見たことのない、変わった形の馬車だった。
「あら。馬車で行くの?」
「そのほうが、格好がつくと思ってね」
「屋根がないようだけれど」
「上天気な夜に、わざわざ窮屈な箱に閉じこもることはないだろう?」
ソファのような腰かけは、背もたれ部分に施されている彫刻と相まって、とても優雅に見える。
馬車を引くのは、アリスだ。
先に乗り込んだ彼に手を引いてもらいつつ、アリスに声をかける。
「こんなに重いと、疲れてしまうのじゃない、アリス? 大丈夫?」
アリスが、小さく鳴き声を上げた。
前脚で、地面を軽く蹴っている。
早く行こうとでもいう仕草に、シェルニティは、アリスのたてがみを撫でた。
「本当は6頭立てにしたかったのだが、生憎、手の、いや、足の空いている馬が、アリスしかいなかったのだよ」
「6頭立てでなくとも、アリスがいれば、十分、素敵だわ」
「きみ曰く、アリスは“美男子”だからね」
「そうよ。

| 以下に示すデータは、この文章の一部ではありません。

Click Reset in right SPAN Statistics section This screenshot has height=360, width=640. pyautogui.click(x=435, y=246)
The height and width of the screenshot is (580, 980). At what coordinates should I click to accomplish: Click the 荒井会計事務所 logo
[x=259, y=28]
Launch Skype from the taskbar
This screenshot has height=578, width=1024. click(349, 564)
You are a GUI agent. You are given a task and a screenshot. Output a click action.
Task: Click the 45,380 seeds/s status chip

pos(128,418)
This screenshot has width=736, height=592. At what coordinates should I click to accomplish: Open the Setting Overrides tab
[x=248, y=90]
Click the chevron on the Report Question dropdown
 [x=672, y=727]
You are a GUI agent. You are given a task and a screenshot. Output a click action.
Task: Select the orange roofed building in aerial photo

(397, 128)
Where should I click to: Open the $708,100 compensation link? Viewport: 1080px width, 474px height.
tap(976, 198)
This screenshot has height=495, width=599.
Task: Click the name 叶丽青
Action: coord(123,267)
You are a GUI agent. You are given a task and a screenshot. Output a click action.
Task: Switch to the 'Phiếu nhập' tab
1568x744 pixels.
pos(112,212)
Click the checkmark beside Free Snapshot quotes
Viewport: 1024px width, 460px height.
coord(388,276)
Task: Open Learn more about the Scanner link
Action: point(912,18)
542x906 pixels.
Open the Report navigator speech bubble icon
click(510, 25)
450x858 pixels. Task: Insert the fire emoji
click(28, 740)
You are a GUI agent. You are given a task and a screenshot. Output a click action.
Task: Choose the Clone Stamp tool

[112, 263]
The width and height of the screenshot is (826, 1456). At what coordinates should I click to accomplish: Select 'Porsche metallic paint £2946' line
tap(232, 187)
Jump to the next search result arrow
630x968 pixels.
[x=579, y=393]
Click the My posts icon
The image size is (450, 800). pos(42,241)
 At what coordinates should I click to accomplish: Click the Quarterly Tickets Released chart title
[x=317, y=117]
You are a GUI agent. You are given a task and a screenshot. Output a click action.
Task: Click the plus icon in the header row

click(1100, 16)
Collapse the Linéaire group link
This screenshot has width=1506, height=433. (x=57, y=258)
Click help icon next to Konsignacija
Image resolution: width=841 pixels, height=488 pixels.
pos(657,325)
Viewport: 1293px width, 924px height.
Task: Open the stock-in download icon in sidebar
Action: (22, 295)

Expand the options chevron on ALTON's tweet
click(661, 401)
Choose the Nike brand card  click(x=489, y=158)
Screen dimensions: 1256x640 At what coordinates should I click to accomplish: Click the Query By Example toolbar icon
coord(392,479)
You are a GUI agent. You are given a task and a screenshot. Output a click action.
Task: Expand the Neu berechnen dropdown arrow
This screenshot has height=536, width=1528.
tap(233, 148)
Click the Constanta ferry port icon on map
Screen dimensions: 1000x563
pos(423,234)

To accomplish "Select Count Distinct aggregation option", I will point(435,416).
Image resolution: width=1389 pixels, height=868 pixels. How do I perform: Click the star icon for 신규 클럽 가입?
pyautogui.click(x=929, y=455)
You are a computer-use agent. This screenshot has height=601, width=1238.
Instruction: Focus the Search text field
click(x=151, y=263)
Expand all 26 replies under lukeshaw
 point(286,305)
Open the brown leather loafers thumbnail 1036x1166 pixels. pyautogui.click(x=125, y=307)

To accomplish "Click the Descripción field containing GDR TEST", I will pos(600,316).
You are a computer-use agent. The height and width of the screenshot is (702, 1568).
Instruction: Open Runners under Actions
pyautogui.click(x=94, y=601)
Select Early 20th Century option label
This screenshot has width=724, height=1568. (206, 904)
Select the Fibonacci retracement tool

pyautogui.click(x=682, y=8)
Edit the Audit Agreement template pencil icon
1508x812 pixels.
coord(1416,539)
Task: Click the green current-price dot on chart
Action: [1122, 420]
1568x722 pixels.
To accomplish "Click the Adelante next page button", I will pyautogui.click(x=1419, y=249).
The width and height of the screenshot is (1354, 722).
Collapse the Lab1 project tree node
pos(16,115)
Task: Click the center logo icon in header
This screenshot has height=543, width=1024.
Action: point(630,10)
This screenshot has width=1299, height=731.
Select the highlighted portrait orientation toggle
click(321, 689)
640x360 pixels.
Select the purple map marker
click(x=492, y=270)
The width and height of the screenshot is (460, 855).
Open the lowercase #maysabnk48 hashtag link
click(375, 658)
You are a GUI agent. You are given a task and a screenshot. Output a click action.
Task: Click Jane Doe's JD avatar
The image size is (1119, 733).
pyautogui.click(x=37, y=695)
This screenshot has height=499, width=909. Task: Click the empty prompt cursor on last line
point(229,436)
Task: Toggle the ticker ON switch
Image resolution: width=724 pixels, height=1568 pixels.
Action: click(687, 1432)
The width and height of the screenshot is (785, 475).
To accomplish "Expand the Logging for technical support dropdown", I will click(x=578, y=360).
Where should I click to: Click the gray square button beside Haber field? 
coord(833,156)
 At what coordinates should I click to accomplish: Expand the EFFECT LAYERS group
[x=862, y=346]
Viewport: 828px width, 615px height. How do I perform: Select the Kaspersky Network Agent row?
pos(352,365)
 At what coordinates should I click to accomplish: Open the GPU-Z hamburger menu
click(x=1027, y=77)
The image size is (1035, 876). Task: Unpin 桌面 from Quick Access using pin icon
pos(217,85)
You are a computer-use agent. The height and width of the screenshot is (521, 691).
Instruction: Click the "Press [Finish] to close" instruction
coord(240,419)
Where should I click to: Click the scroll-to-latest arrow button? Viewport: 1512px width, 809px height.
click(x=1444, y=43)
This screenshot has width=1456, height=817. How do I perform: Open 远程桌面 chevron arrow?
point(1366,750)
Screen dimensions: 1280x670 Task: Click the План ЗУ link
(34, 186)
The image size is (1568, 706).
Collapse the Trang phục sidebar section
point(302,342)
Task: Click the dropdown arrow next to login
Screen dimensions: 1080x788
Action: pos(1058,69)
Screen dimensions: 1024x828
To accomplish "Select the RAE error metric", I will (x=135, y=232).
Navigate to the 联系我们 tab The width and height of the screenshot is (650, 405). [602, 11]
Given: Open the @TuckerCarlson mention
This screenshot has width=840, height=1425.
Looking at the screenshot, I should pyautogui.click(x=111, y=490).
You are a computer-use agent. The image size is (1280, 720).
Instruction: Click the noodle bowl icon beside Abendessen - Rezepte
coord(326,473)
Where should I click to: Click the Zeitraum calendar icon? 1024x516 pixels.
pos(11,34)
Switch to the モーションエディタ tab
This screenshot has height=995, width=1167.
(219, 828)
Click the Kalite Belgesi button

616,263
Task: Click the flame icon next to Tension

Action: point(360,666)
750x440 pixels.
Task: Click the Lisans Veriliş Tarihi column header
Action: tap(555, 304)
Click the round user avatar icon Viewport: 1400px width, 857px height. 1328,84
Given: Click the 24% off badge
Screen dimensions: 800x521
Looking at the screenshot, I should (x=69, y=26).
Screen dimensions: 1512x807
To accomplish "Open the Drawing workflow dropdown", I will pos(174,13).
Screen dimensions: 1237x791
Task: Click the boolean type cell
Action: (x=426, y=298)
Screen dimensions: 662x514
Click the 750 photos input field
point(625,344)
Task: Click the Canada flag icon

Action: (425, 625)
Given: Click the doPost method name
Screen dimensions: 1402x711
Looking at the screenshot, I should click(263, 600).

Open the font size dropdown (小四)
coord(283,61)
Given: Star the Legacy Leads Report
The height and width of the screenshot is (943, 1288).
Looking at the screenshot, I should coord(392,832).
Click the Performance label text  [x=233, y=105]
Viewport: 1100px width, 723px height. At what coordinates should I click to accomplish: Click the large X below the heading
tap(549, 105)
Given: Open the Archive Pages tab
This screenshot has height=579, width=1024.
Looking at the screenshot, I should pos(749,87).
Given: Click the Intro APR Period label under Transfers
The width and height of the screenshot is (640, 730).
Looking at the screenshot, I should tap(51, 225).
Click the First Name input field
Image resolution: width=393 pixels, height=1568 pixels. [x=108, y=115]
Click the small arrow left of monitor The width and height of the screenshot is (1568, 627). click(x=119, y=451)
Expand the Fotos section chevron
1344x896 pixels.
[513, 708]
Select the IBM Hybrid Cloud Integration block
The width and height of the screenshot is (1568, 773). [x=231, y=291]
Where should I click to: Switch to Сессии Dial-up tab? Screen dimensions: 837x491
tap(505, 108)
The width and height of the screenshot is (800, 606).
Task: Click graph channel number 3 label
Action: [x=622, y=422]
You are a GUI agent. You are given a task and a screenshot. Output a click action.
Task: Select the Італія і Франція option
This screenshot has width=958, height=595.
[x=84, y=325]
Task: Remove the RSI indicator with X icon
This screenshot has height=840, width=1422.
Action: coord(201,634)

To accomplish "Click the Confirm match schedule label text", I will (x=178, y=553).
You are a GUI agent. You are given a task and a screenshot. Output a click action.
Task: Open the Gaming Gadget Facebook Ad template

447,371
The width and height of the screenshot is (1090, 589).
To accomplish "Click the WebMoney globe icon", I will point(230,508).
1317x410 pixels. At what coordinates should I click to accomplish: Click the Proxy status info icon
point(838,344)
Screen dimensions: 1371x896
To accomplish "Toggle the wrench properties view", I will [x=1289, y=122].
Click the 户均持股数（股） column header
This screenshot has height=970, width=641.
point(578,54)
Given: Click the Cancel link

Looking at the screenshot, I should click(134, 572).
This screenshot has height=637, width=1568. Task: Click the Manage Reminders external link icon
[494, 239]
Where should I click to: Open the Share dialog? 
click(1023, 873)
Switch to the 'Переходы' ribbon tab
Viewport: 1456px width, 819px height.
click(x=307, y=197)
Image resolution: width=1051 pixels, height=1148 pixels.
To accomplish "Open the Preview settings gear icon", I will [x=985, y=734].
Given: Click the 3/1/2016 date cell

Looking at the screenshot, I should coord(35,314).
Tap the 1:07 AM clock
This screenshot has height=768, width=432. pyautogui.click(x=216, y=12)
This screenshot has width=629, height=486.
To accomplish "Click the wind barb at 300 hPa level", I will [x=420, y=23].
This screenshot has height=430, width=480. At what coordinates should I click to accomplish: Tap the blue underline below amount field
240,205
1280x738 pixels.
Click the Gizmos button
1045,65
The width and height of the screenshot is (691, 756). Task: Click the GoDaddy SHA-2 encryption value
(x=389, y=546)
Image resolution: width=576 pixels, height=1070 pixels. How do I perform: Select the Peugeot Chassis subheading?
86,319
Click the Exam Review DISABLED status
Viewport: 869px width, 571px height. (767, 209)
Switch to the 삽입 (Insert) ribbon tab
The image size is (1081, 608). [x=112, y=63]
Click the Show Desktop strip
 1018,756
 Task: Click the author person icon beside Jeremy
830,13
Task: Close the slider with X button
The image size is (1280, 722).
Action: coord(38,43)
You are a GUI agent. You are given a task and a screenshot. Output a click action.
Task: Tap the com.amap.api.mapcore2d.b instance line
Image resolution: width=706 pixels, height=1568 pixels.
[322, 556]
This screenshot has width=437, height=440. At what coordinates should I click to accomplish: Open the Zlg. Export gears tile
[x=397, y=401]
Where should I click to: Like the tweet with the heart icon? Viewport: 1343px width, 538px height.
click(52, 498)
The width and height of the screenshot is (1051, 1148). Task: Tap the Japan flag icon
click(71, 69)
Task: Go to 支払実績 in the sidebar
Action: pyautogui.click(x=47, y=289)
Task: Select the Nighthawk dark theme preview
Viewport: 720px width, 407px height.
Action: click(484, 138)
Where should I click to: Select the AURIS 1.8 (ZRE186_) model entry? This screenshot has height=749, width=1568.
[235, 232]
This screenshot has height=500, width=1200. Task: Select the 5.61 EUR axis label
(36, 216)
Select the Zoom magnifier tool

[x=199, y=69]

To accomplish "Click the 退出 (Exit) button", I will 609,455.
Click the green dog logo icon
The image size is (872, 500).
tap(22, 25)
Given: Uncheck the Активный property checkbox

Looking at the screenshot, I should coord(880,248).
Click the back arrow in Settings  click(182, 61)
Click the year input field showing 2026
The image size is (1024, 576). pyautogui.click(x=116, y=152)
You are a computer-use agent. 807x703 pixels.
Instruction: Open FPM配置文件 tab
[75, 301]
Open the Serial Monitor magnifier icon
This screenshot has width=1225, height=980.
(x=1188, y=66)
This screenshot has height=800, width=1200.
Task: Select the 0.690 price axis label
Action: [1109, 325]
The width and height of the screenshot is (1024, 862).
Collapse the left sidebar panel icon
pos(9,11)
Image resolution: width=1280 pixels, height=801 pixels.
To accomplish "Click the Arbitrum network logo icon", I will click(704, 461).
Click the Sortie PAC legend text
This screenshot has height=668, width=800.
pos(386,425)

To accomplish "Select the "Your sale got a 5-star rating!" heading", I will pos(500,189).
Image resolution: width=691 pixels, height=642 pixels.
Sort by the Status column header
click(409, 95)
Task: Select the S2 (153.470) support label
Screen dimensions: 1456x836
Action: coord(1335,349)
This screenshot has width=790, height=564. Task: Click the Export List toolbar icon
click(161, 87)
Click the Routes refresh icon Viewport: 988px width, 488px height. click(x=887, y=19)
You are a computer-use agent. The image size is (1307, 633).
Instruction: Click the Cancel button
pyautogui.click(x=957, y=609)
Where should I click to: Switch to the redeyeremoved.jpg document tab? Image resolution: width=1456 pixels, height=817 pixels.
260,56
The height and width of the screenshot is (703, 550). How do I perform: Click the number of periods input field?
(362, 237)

どんな豪奢な馬車より、目を惹かれるのは間違いないもの」
アリスが、なにか誇らしげに、首をピンと伸ばす。
彼は、ちょっぴり呆れ顔で、手綱を軽く弾いた。
夜道に、アリスの、かぽっかぽっという蹄の音が響く。
少し緊張している彼女の手が、握られた。
「きみとのダンスが楽しみだ。実は、想像をしていたのだよ」
「想像? なにを?」
「釣りをしている、きみの抜き足差し足を見て、ダンスでは、さぞかし、軽やかにステップを踏むのだろうなってね」
「そんなところを見られているとは思わなかったわ」
彼の軽口に、気持ちがほぐれる。
貴族教育の中で、シェルニティは、ダンスも習っていた。
パートナーのいる練習をしたことはなかったが、ひと通り踊ることはできる。
「誰かと踊るのは初めてだけれど、あなたの足を踏まないって、約束するわ」
「きみの“初めて”を、1つでも手に入れられるというのは、光栄だな」
「あら、もう2つ、3つ、手に入れているわよ?」
目線を合わせての会話だとか、頬への口づけだとか。
彼が、握ったシェルニティの手を引き寄せ、その甲に口づけて、言った。